• _Information provided_:
+++++
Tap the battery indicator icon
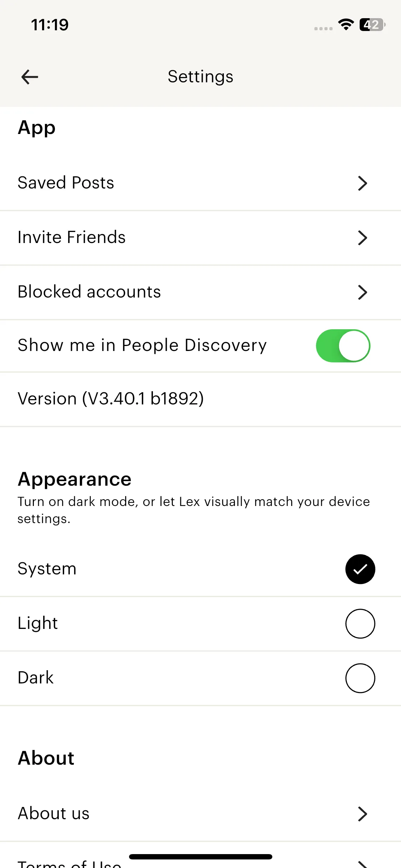This screenshot has height=868, width=401. tap(372, 25)
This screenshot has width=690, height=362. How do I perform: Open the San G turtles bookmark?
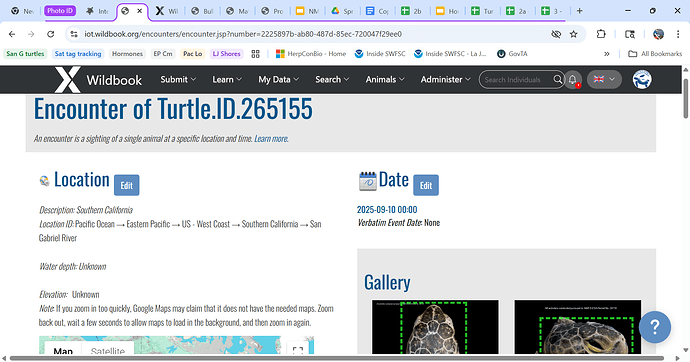[25, 54]
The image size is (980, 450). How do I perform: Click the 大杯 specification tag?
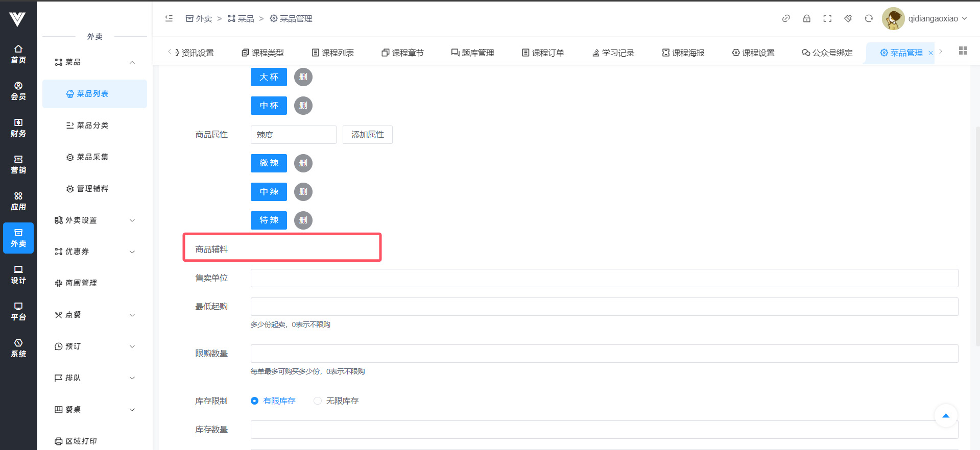point(269,77)
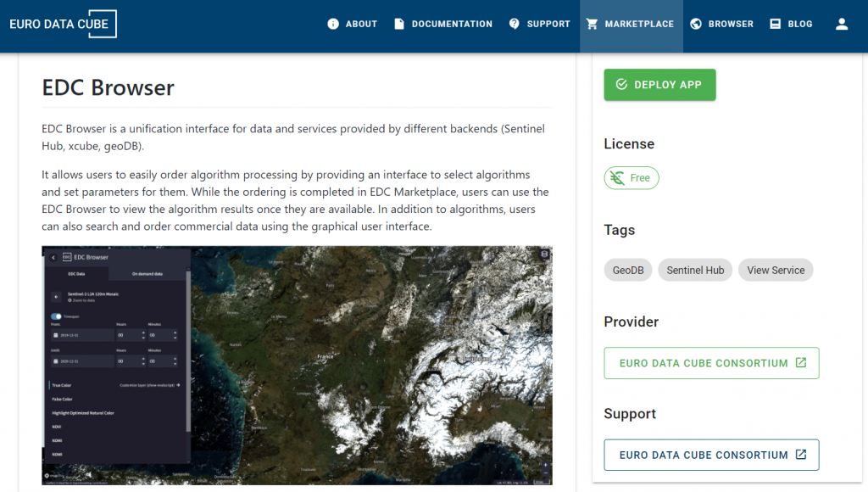Image resolution: width=868 pixels, height=492 pixels.
Task: Click the Provider button's external link icon
Action: (801, 363)
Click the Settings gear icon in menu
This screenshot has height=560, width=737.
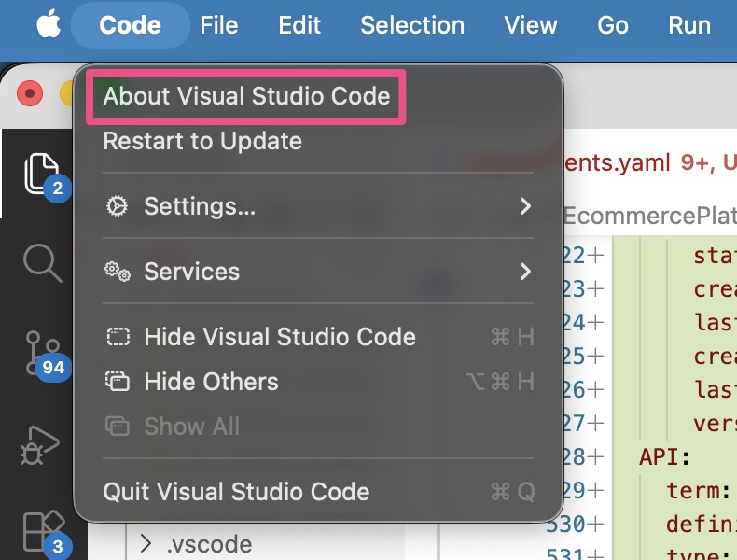pyautogui.click(x=117, y=206)
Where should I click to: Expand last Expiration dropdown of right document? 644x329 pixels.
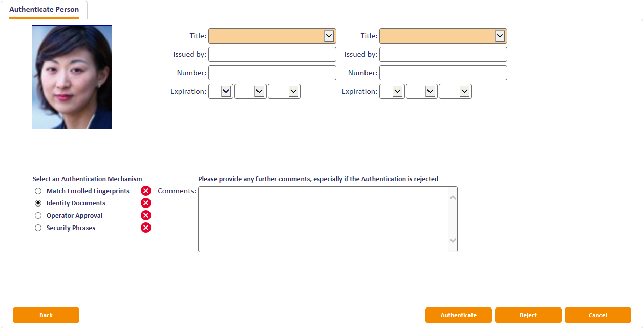point(455,91)

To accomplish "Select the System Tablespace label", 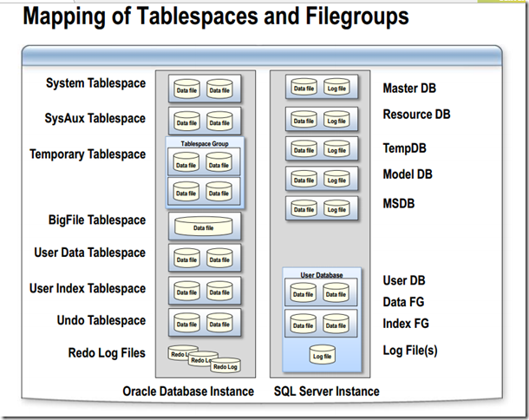I will (95, 83).
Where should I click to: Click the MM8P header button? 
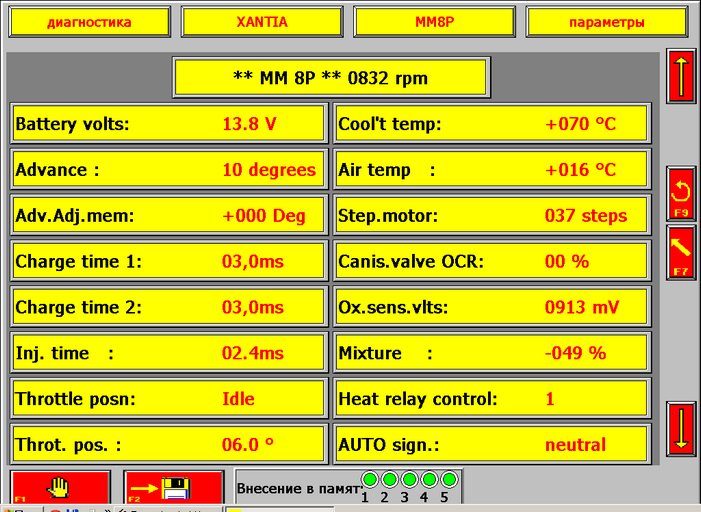pyautogui.click(x=434, y=22)
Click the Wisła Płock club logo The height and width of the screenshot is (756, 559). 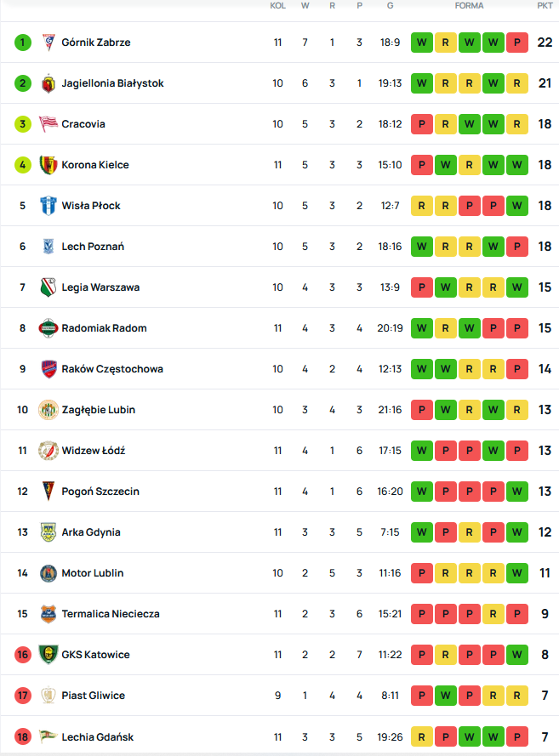[x=48, y=206]
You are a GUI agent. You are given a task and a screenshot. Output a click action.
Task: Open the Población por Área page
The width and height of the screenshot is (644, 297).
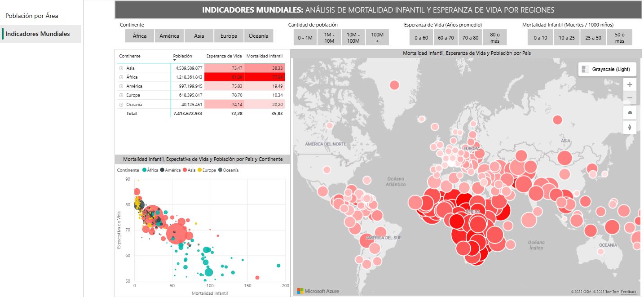pos(32,16)
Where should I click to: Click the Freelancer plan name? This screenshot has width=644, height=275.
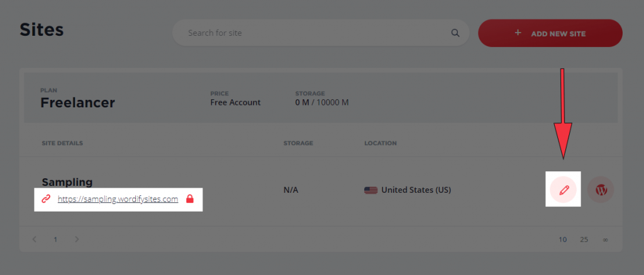tap(77, 102)
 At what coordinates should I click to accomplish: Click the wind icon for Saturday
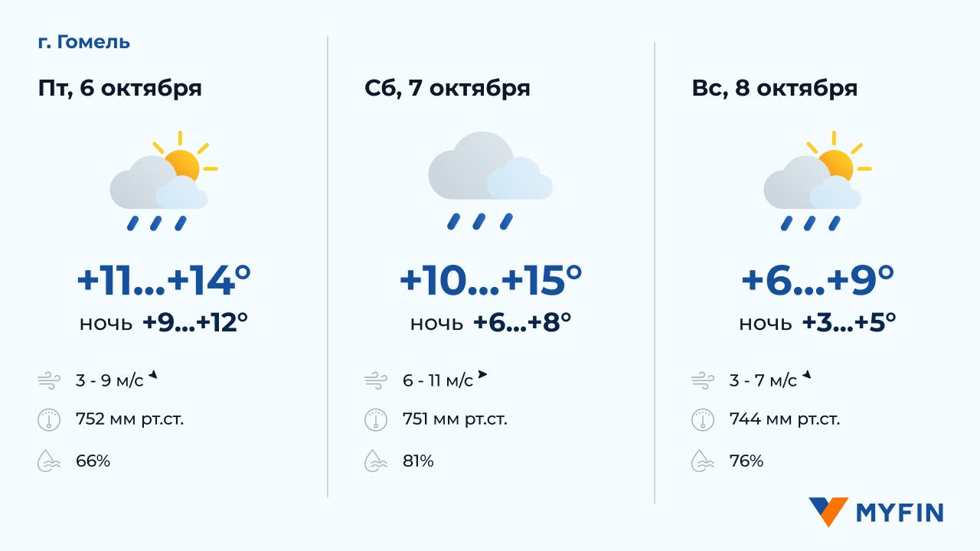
+++++
Your output should consist solely of the lines from the line containing "The width and" through the last line of the entries, verbatim, minus any pictures.

• _Completed exercise_:
The width and height of the screenshot is (644, 297).
pos(32,16)
Where should I click to: Click the Freelancer plan name? This screenshot has width=644, height=275.
tap(77, 102)
 At what coordinates should I click to accomplish: Click the wind icon for Saturday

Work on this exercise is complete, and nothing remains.